======== Extracted records ========
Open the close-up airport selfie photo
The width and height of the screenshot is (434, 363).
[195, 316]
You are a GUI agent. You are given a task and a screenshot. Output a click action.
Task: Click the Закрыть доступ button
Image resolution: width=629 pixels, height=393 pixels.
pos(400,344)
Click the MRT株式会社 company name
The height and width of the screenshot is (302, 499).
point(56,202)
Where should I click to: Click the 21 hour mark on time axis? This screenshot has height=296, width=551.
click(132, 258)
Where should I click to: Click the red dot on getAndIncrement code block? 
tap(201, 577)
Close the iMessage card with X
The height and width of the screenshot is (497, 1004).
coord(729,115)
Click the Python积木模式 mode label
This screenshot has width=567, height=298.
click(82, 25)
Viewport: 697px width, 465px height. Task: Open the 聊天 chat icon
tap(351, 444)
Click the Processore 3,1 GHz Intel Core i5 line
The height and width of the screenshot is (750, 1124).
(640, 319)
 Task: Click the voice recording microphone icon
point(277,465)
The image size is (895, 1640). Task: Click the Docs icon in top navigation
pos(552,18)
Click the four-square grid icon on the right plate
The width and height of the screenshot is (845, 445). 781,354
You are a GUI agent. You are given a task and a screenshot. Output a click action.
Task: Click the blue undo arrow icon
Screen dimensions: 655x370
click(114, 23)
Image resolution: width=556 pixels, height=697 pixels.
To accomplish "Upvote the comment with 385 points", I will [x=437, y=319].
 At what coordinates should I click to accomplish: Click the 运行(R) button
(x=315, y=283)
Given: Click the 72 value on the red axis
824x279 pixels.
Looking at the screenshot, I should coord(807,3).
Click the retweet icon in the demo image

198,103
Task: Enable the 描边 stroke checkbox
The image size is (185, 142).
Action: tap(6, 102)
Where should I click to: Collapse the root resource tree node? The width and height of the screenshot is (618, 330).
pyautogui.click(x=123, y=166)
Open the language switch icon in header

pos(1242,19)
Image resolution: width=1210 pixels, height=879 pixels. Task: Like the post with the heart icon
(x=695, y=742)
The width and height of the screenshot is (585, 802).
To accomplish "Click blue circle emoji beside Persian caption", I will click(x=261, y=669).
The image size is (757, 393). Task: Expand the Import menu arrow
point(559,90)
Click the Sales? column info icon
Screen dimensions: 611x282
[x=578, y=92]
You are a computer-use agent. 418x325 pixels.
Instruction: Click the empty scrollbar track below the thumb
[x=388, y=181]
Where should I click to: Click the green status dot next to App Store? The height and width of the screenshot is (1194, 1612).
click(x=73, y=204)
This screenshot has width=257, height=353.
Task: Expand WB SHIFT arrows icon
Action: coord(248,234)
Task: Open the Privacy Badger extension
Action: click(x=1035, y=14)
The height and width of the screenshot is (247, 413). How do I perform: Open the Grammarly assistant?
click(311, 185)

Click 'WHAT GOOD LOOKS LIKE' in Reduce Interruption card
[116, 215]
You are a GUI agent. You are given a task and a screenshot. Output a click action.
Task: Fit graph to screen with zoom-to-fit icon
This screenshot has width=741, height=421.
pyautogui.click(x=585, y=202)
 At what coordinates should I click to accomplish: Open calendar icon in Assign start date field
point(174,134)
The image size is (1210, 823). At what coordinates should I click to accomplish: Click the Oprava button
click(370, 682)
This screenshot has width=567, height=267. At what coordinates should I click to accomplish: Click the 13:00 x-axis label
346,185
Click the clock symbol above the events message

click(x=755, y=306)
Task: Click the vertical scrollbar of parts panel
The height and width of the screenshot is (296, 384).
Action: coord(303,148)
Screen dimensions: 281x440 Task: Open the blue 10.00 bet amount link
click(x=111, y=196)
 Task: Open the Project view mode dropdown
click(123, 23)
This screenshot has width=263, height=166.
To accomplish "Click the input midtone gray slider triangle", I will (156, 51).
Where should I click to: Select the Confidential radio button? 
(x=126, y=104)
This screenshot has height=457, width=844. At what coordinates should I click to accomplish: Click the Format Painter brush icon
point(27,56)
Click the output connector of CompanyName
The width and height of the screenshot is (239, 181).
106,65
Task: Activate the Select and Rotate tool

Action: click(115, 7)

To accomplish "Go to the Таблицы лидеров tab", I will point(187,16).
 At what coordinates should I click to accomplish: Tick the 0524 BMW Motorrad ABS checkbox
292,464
========
→ **Aim**
Can you copy out every one of the records above line for line, without changing anything?

→ **Task response**
Open the close-up airport selfie photo
The width and height of the screenshot is (434, 363).
[195, 316]
You are a GUI agent. You are given a task and a screenshot. Output a click action.
Task: Click the Закрыть доступ button
Image resolution: width=629 pixels, height=393 pixels.
pos(400,344)
Click the MRT株式会社 company name
The height and width of the screenshot is (302, 499).
point(56,202)
Where should I click to: Click the 21 hour mark on time axis? This screenshot has height=296, width=551.
click(132, 258)
Where should I click to: Click the red dot on getAndIncrement code block? 
tap(201, 577)
Close the iMessage card with X
The height and width of the screenshot is (497, 1004).
coord(729,115)
Click the Python积木模式 mode label
This screenshot has width=567, height=298.
click(82, 25)
Viewport: 697px width, 465px height. Task: Open the 聊天 chat icon
tap(351, 444)
Click the Processore 3,1 GHz Intel Core i5 line
The height and width of the screenshot is (750, 1124).
(640, 319)
 Task: Click the voice recording microphone icon
point(277,465)
The image size is (895, 1640). Task: Click the Docs icon in top navigation
pos(552,18)
Click the four-square grid icon on the right plate
The width and height of the screenshot is (845, 445). 781,354
You are a GUI agent. You are given a task and a screenshot. Output a click action.
Task: Click the blue undo arrow icon
Screen dimensions: 655x370
click(114, 23)
Image resolution: width=556 pixels, height=697 pixels.
To accomplish "Upvote the comment with 385 points", I will [x=437, y=319].
 At what coordinates should I click to accomplish: Click the 运行(R) button
(x=315, y=283)
Given: Click the 72 value on the red axis
824x279 pixels.
Looking at the screenshot, I should coord(807,3).
Click the retweet icon in the demo image

198,103
Task: Enable the 描边 stroke checkbox
The image size is (185, 142).
Action: tap(6, 102)
Where should I click to: Collapse the root resource tree node? The width and height of the screenshot is (618, 330).
pyautogui.click(x=123, y=166)
Open the language switch icon in header

pos(1242,19)
Image resolution: width=1210 pixels, height=879 pixels. Task: Like the post with the heart icon
(x=695, y=742)
The width and height of the screenshot is (585, 802).
To accomplish "Click blue circle emoji beside Persian caption", I will click(x=261, y=669).
The image size is (757, 393). Task: Expand the Import menu arrow
point(559,90)
Click the Sales? column info icon
Screen dimensions: 611x282
[x=578, y=92]
You are a computer-use agent. 418x325 pixels.
Instruction: Click the empty scrollbar track below the thumb
[x=388, y=181]
Where should I click to: Click the green status dot next to App Store? The height and width of the screenshot is (1194, 1612).
click(x=73, y=204)
This screenshot has width=257, height=353.
Task: Expand WB SHIFT arrows icon
Action: coord(248,234)
Task: Open the Privacy Badger extension
Action: click(x=1035, y=14)
The height and width of the screenshot is (247, 413). How do I perform: Open the Grammarly assistant?
click(311, 185)

Click 'WHAT GOOD LOOKS LIKE' in Reduce Interruption card
[116, 215]
You are a GUI agent. You are given a task and a screenshot. Output a click action.
Task: Fit graph to screen with zoom-to-fit icon
This screenshot has width=741, height=421.
pyautogui.click(x=585, y=202)
 At what coordinates should I click to accomplish: Open calendar icon in Assign start date field
point(174,134)
The image size is (1210, 823). At what coordinates should I click to accomplish: Click the Oprava button
click(370, 682)
This screenshot has width=567, height=267. At what coordinates should I click to accomplish: Click the 13:00 x-axis label
346,185
Click the clock symbol above the events message

click(x=755, y=306)
Task: Click the vertical scrollbar of parts panel
The height and width of the screenshot is (296, 384).
Action: coord(303,148)
Screen dimensions: 281x440 Task: Open the blue 10.00 bet amount link
click(x=111, y=196)
 Task: Open the Project view mode dropdown
click(123, 23)
This screenshot has width=263, height=166.
To accomplish "Click the input midtone gray slider triangle", I will (156, 51).
Where should I click to: Select the Confidential radio button? 
(x=126, y=104)
This screenshot has height=457, width=844. At what coordinates should I click to accomplish: Click the Format Painter brush icon
point(27,56)
Click the output connector of CompanyName
The width and height of the screenshot is (239, 181).
106,65
Task: Activate the Select and Rotate tool

Action: click(115, 7)

To accomplish "Go to the Таблицы лидеров tab", I will point(187,16).
 At what coordinates should I click to accomplish: Tick the 0524 BMW Motorrad ABS checkbox
292,464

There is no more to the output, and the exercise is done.